Un rapimento emblematico dunque che rimette al centro della discussione il ruolo e l’agibilità che oggi le Ong internazionali indipendenti possono avere in Iraq, costrette dalle ragioni della forza ad operare in condizioni estreme, al limite dell’efficacia. Ma questo rapimento è, purtroppo, anche una risposta diretta alle critiche che di recente si sono alzate ,dall’interno del movimento sociale mondiale, contro la supposta strumentalità delle Ong, nel loro insieme, da parte del sistema liberista. Il recente articolo de Le Monde Diplomatique a firma di Arundaty Roy ne è un esempio, ove l’importante scrittrice indiana sostiene che le Ong internazionali, fatte alcune eccezioni peraltro mai nominate, sarebbero portatrici non solo dei valori di dipendenza del Sud dal Nord ma soprattutto “sottrarrebbero” alla lotta antiliberista gli esponenti più attivi assumendoli all’interno delle loro macchine burocratiche. L’evidenza che le Ong internazionali indipendenti vengano tenute nel mirino del terrorismo internazionale, come pure in quello delle varie guerre preventive globali, dall’Afghanistan all’Iraq, non solo smentisce questa ipotesi a dir poco superficiale e pericolosa, ma altresì rende ragione dell’assenza di un dibattito che dovrebbe chiarire quali sono oggi i termini di riferimento per una pratica dell’umanitario coerente non solo con l’azione sul campo, ma strutturata attorno alla denuncia ferma e senza compromessi della situazioni di violazione dei più elementari diritti umani.

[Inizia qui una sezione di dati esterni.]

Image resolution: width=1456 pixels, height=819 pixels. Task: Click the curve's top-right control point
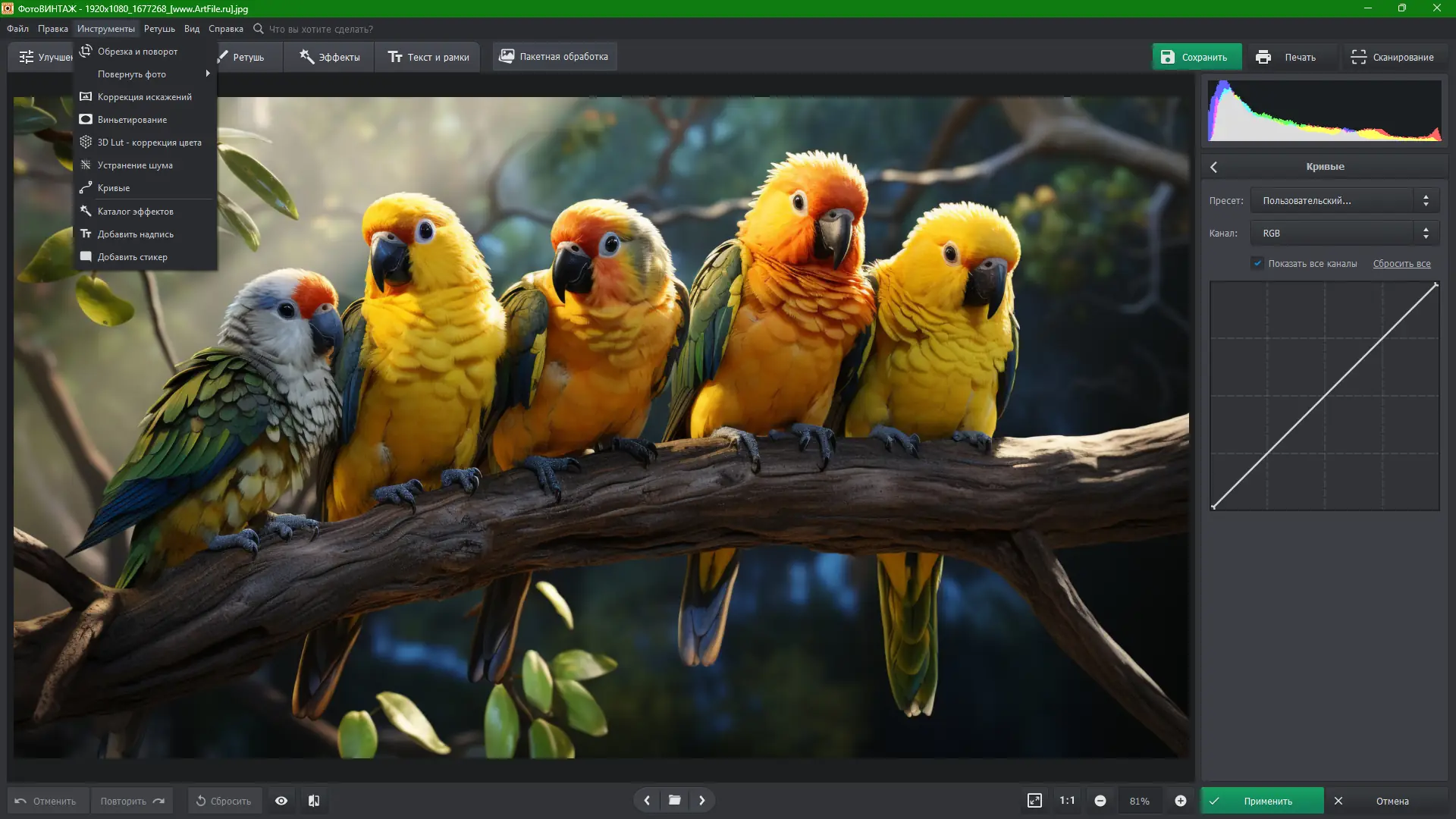click(1436, 285)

E’ sicuramente vero che assistiamo, anche nel nostro paese, ad un riciclaggio in termini vagamente antimilitaristi di alcune Ong che sino ad ieri assoldavano i paramilitari per i loro interventi, come pure ad una conversione tardiva al ritiro da parte di tutte le forze politiche impantanate in Iraq, ma questi mezzucci di facciata sono possibili solo in assenza di un dibattito reale e serrato sul termini dell’aiuto umanitario al tempo delle guerra globale. Invece di oscillare nel giro di qualche giorno dalla soddisfazione per una liberazione che doveva sostanziare l’esempio di una pace possibile, alla doccia fredda di questo rapimento, passando per il demonizzare delle Ong da parte di esponenti di primo piano del Movimento, sarebbe bene cominciare da subito a costruire i termini di riferimento dell’aiuto umanitario preventivo globale, dato che oggi è tutto il pianeta ad averne bisogno, attivando tutte le forze in campo e finalmente elevando spartiacque che non si possono valicare solo con dichiarazioni o demolire con articoli sui giornali. Ne usciremmo non solo rafforzati ma anche più coesi.